Tout le monde s’interroge : comment gérer les futures migrations de la ruée vers le latex - en provenance de l’intérieur du pays, mais aussi, selon toute probabilité, de Chine ? Weiyi Shi, une économiste sino-américaine qui a récemment rédigé, pour la coopération allemande, un rapport très complet sur le boom du caoutchouc à Luang Namtha, note qu’alors que le gouvernement laotien promeut un modèle participatif, dans lequel les paysans gardent leurs terres et reçoivent un pourcentage des revenus, son application « laisse à désirer » : le modus operandi des sociétés chinoises, la corruption et le manque de supervision côté laotien conduisent à « de la coercition, des conflits sur le partage des revenus et sur la désignation des terres » et « font se dissoudre le modèle participatif en concessions » où les villageois vendent leur force de travail.
« PRATIQUES LOUCHES »
« Vous rencontrez dans le Nord beaucoup de pratiques louches et non éthiques », estime à Vientiane, la capitale laotienne, un consultant américain pour une agence de l’ONU : « La dimension humaine n’est pas présente dans les projets chinois. » Trois des sociétés chinoises traitent directement avec l’armée laotienne, qui dispose de zones forestières aux contours parfois flous : en cas de dispute, les villageois ne font pas le poids.
Ceux qui osent élever la voix prennent aussi des risques : ainsi, Sompawn Khantisouk, copropriétaire avec un Américain d’une auberge de Luang Namtha consacrée à l’éco-tourisme, a disparu depuis un an et demi.

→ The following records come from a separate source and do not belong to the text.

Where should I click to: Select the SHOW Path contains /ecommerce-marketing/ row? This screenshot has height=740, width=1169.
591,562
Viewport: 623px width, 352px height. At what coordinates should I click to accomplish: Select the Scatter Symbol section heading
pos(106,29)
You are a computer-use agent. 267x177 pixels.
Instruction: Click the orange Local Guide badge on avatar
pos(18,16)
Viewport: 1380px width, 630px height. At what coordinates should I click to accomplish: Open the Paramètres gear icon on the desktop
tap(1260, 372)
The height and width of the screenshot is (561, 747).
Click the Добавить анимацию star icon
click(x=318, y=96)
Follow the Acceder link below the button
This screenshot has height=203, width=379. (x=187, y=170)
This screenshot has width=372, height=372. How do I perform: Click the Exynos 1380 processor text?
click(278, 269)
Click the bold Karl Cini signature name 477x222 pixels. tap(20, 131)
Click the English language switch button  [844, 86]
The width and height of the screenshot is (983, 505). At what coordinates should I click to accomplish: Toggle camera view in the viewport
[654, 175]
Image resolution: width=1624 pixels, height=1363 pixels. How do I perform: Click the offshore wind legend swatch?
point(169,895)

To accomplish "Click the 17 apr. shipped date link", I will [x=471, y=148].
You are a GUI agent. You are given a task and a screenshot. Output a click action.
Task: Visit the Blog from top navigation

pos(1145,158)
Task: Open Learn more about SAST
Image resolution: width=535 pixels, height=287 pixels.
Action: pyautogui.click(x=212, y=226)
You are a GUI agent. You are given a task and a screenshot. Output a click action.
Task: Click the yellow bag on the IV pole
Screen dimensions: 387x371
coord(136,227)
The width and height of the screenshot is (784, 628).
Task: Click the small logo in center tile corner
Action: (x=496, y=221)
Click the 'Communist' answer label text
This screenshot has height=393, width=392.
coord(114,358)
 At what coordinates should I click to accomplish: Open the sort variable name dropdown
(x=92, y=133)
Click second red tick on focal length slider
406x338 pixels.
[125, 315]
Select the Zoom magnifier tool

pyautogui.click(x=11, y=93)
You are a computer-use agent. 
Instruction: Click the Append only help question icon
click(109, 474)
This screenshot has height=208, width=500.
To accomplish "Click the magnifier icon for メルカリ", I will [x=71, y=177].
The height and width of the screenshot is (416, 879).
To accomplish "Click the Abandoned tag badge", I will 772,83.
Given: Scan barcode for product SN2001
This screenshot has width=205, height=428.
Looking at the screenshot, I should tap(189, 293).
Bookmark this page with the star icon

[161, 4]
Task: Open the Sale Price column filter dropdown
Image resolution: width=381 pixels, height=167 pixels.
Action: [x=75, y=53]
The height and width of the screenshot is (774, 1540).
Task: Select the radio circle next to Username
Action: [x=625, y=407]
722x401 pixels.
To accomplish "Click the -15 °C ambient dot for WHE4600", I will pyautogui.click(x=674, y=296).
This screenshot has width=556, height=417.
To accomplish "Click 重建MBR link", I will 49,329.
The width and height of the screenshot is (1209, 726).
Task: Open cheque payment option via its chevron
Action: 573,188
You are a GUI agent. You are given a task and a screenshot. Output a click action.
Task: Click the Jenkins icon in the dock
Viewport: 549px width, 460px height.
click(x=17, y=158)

Selon sa famille, des témoins l’ont vu se faire embarquer dans une Toyota tout-terrain. Les deux écologistes improvisés avaient entrepris de sensibiliser les villages alentour à la protection de l’écosystème. Car Luang Namtha s’apprête à connaître un développement aussi fulgurant que risqué : les paysans abandonnent les cultures vivrières pour une culture de rente et peuvent se retrouver démunis si le marché se retourne ou en position de faiblesse face aux acheteurs.
Ceux-ci ne sont pas toujours conciliants, surtout en Chine : en juillet, des petits planteurs du Yunnan se sont révoltés car les prix imposés étaient trop bas. La police a tiré dans la foule et fait deux morts.
CHIFFRES
Superficie. Les plantations d’hévéas recouvrent 16 000 hectares en 2007 à Luang Namtha.
Besoins. La Chine est le premier consommateur (2,35 millions de tonnes en 2007) et importateur (70 % de la consommation) de caoutchouc naturel au monde.
Plantations. La Chine était en 2007 le second investisseur au Laos. Elle pourrait dépasser la Thaïlande en 2008. Dans l’agriculture, Yunnan State Farms, premier producteur de caoutchouc au Yunnan, va développer 167 000 hectares de plantations d’hévéas dans quatre provinces du nord du Laos. ZTE Corporation, géant chinois des télécoms, va quant à lui exploiter 100 000 ha de manioc (pour faire du biocarburant) dans quatre provinces du Sud. Au Laos-Chongqing Park de Khangan, près de Vientiane, la société chinoise Hualee cultive, sur 5 000 ha, une variété de riz hybride qu’elle pense exporter dès 2009. Un moulin à riz est en construction.